AUTOMATED GENERATION OF EQUAL AREA CARTOGRAMS (‘HEXMAPS’) AT ANY SCALE

ONS HEXMAP AUTOMATION TOOL

PROJECT CONCEPTION: Bruce Mitchell, January 2017

METHODOLOGY: Bruce Mitchell, George Tzelepis

SCRIPT AUTHORS: Code core written by George Tzelepis (Γιωργος Τζελέπης).

... restructuring, additional code and annotations by Bruce Mitchell.

ONS Geospatial, June 2019 (edited, November 2022)

DO YOU NEED TO MAP DATA?

Does your geography comprise polygon sub-units of widely differing sizes?
Are the most interesting data to be found in the smaller areas?
Alternatively, are your data located at points that are by turns tightly concentrated and widely scattered?

If so, then this is definitely for you.

Our Python tool creates equal area cartograms (EACs) based on hexagonal grids. Its principal purpose is to get around the visual dominance of large areas on maps, and the tendency for smaller areas to be overlooked. Please refer to the report for details on the nature of the problem and setting up and running the tool on your data (64-bit Windows 7 or 10 supported).

The tool has been successfully tested on a wide range of geographies with an extreme range of scales.

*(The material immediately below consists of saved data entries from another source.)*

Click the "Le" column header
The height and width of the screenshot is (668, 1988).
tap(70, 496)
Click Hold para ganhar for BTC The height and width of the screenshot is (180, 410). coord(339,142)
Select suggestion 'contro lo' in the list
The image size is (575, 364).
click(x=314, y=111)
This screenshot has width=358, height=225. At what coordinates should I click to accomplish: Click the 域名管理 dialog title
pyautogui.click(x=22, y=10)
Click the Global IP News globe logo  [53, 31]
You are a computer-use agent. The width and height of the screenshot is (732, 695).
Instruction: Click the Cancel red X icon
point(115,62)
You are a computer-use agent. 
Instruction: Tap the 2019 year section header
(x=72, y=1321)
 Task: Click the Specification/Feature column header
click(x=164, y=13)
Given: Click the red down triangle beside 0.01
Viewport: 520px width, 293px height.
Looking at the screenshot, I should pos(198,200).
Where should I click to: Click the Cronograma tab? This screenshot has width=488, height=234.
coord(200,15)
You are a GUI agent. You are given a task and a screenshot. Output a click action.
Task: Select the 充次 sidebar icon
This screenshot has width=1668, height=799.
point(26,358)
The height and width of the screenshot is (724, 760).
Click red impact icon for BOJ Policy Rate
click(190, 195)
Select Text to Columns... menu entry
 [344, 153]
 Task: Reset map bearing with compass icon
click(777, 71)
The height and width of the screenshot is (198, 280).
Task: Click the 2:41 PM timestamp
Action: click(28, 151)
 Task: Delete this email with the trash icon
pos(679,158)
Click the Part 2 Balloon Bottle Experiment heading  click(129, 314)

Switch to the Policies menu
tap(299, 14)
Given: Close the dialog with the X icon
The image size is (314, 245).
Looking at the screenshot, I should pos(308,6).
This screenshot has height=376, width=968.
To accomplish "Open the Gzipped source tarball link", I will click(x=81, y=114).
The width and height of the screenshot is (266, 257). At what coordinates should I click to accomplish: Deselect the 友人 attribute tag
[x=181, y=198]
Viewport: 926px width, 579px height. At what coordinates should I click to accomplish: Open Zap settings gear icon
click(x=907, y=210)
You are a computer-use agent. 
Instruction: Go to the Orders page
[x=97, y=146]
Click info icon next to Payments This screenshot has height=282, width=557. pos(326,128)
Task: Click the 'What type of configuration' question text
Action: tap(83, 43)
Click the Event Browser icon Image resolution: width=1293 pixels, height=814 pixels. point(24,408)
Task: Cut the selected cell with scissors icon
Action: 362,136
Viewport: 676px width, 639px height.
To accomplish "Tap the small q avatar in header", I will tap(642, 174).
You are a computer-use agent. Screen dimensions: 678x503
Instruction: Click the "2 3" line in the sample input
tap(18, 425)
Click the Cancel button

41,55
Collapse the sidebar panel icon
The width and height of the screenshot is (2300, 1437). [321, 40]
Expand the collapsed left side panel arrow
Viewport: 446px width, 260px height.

The tyranny of large areas

Thematic mapping draws attention to statistical difference across space. Statistical values of interest are often attached to sub-areas of the overall geography, and this may reveal significant spatial variations. However, administrative divisions commonly encompass a range of unit sizes, from small urban districts to large rural expanses.

The eye is drawn to large areas, so when seen together on a map, the larger units dominate and the smaller recede. Think of Canada, Australia and Russia, where huge areas, often relatively sparse in socio-economic statistics, acquire visual dominance at the expense of the smaller and often more populated areas. Those familiar with the geostatistics behind any given map may be able to apply a mental filter to compensate, but the fact remains that the areas where the chief interest of your story resides may be small and hard to see.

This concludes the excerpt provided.